Lines below starting with the line with "Tillett D (189, 617)" and going on through the line with "van Anken E (453, 575)" must be output exactly; the rest of the records must be left out.

□ □ □ □ □ □ □

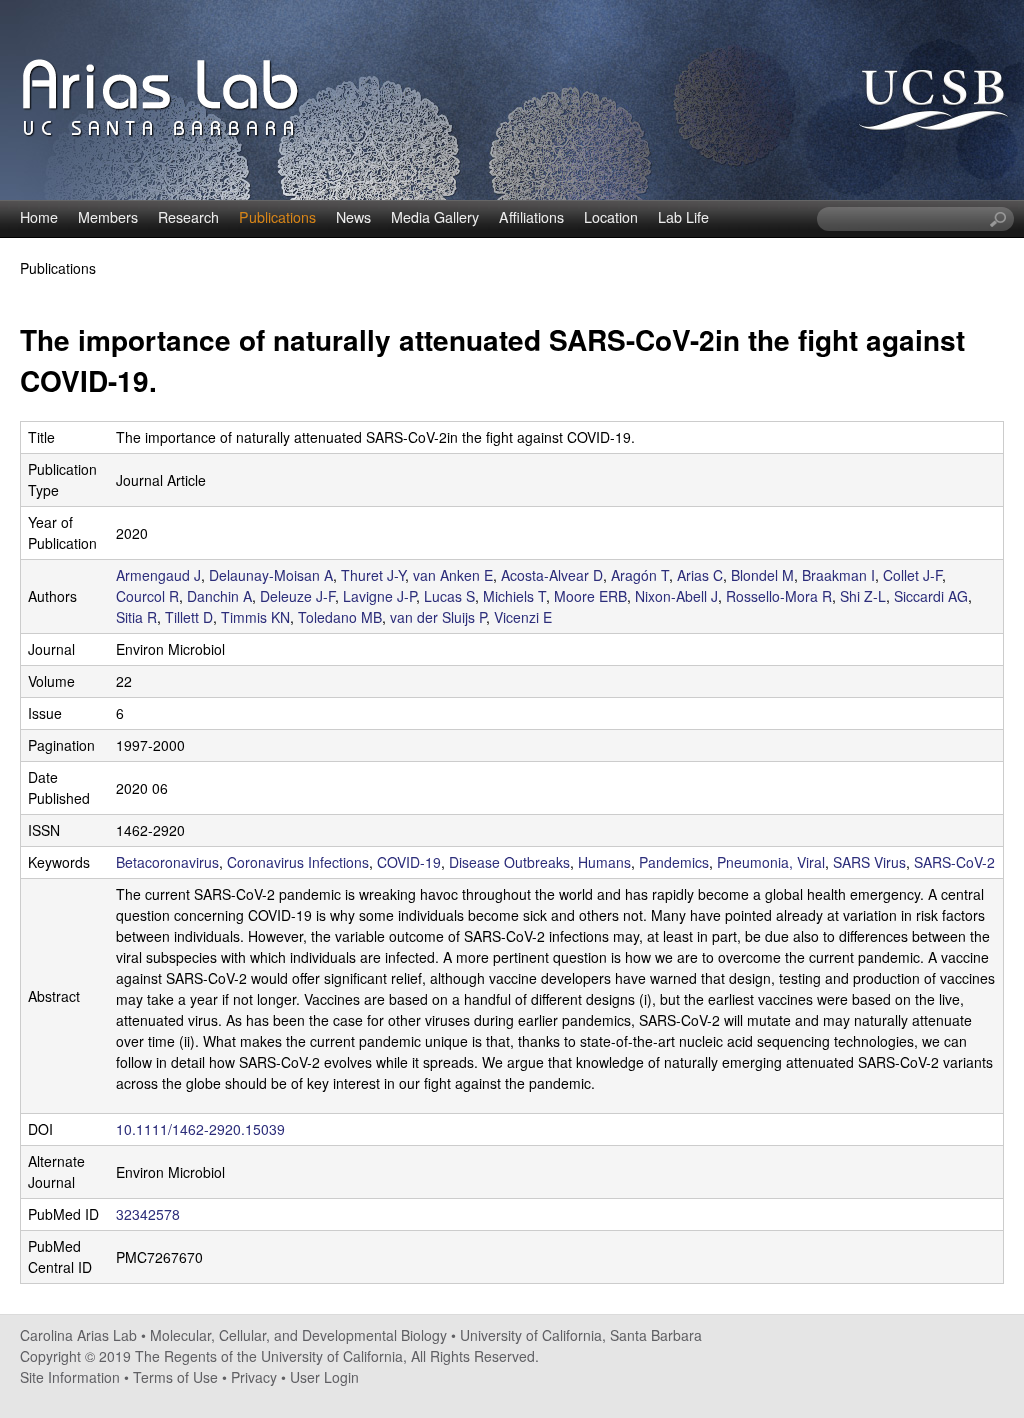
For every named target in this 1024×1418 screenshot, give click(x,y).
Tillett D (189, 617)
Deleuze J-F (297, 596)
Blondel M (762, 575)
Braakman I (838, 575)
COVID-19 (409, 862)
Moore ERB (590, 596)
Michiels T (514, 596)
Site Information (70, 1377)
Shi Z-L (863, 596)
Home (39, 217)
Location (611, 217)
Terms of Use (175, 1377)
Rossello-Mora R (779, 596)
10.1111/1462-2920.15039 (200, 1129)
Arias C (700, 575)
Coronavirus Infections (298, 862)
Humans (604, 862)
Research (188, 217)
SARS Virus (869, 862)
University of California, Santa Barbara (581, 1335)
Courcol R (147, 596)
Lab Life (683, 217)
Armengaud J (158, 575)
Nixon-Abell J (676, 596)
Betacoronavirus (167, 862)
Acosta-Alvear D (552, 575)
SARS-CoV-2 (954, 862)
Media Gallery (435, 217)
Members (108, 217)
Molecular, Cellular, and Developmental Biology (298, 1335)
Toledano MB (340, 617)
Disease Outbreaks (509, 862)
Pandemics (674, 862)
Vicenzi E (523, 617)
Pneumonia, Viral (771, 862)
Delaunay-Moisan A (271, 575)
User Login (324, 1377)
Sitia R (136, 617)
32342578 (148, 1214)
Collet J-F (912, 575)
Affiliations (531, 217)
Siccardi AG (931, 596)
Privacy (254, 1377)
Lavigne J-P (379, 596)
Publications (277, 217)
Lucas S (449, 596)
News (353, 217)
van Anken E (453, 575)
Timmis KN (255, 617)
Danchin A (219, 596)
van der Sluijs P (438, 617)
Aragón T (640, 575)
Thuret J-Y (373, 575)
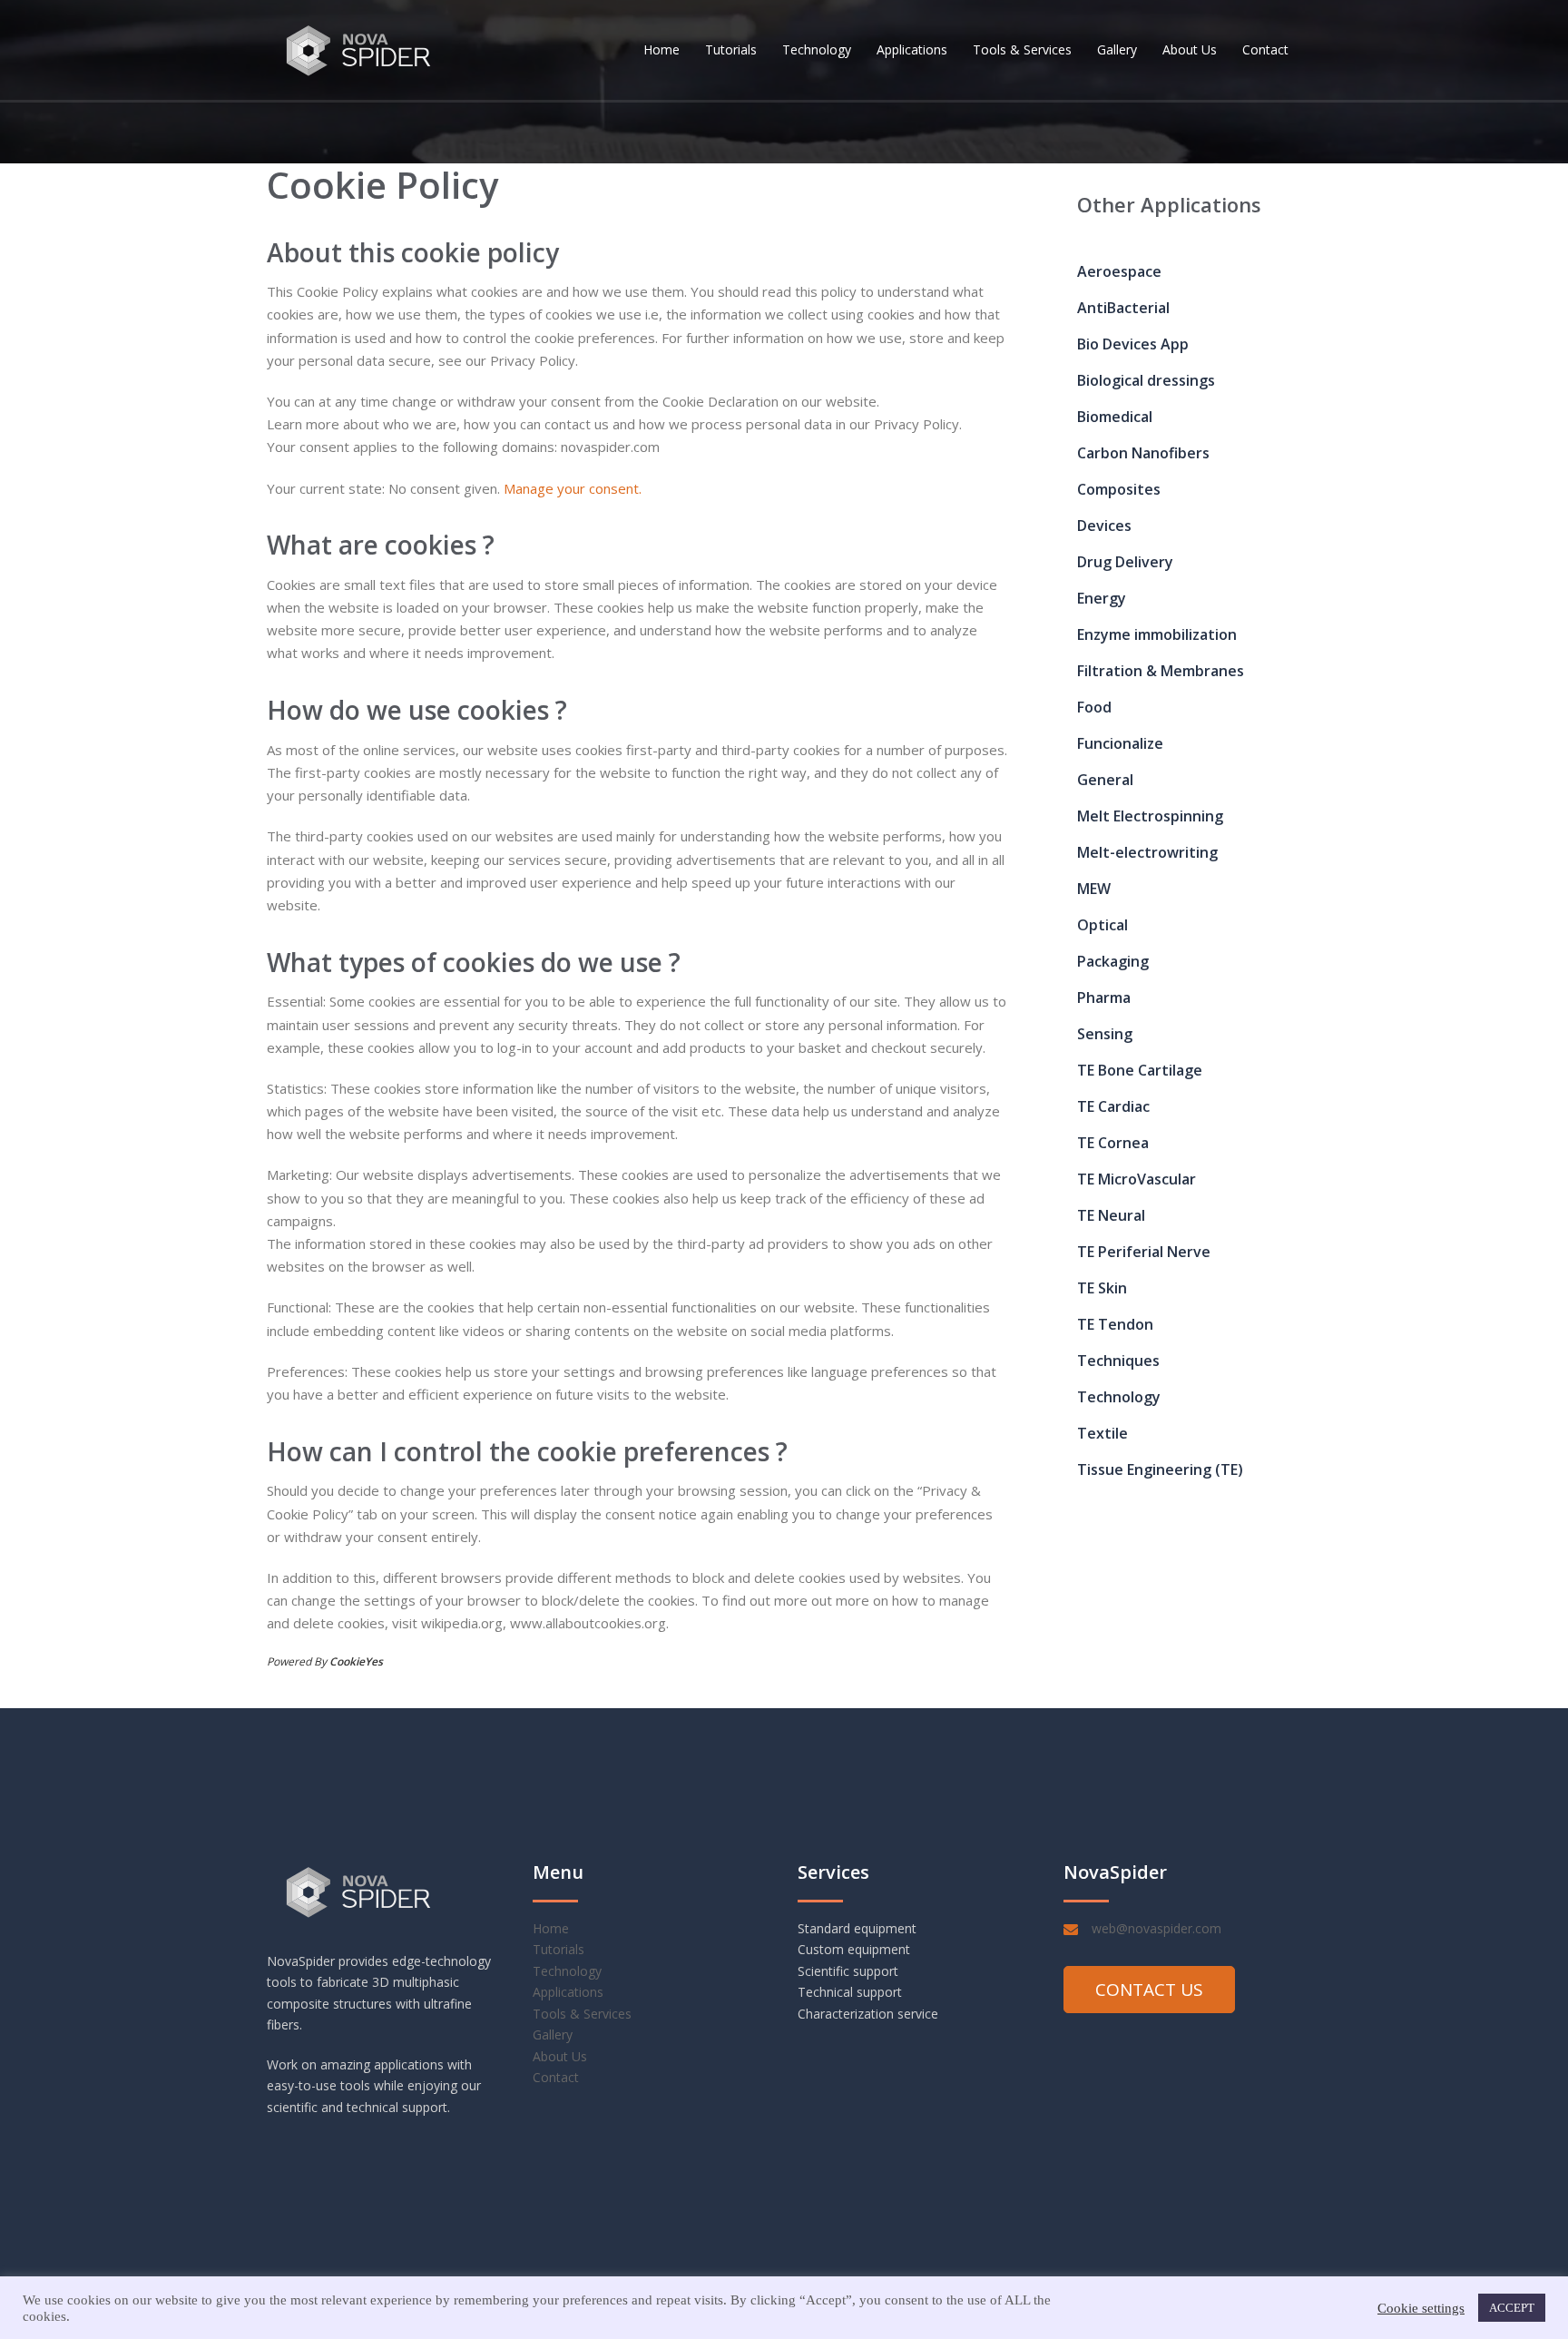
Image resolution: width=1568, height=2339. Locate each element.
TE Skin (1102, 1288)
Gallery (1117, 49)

□ □ □ □ □ □ □

## SOLUTION TO THIS TASK
Tillett D (189, 617)
Deleuze J-F (297, 596)
Blondel M (762, 575)
Braakman I (838, 575)
COVID-19 (409, 862)
Moore ERB (590, 596)
Michiels T (514, 596)
Site Information (70, 1377)
Shi Z-L (863, 596)
Home (39, 217)
Location (611, 217)
Terms of Use (175, 1377)
Rossello-Mora R (779, 596)
10.1111/1462-2920.15039 (200, 1129)
Arias C (700, 575)
Coronavirus Infections (298, 862)
Humans (604, 862)
Research (188, 217)
SARS Virus (869, 862)
University of California, Santa Barbara (581, 1335)
Courcol R (147, 596)
Lab Life (683, 217)
Armengaud J (158, 575)
Nixon-Abell J (676, 596)
Betacoronavirus (167, 862)
Acosta-Alvear D (552, 575)
SARS-CoV-2 (954, 862)
Media Gallery (435, 217)
Members (108, 217)
Molecular, Cellular, and Developmental Biology (298, 1335)
Toledano MB (340, 617)
Disease Outbreaks (509, 862)
Pandemics (674, 862)
Vicenzi E (523, 617)
Pneumonia, Viral (771, 862)
Delaunay-Moisan A (271, 575)
User Login (324, 1377)
Sitia R (136, 617)
32342578 (148, 1214)
Collet J-F (912, 575)
Affiliations (531, 217)
Siccardi AG (931, 596)
Privacy (254, 1377)
Lavigne J-P (379, 596)
Publications (277, 217)
Lucas S (449, 596)
News (353, 217)
van Anken E (453, 575)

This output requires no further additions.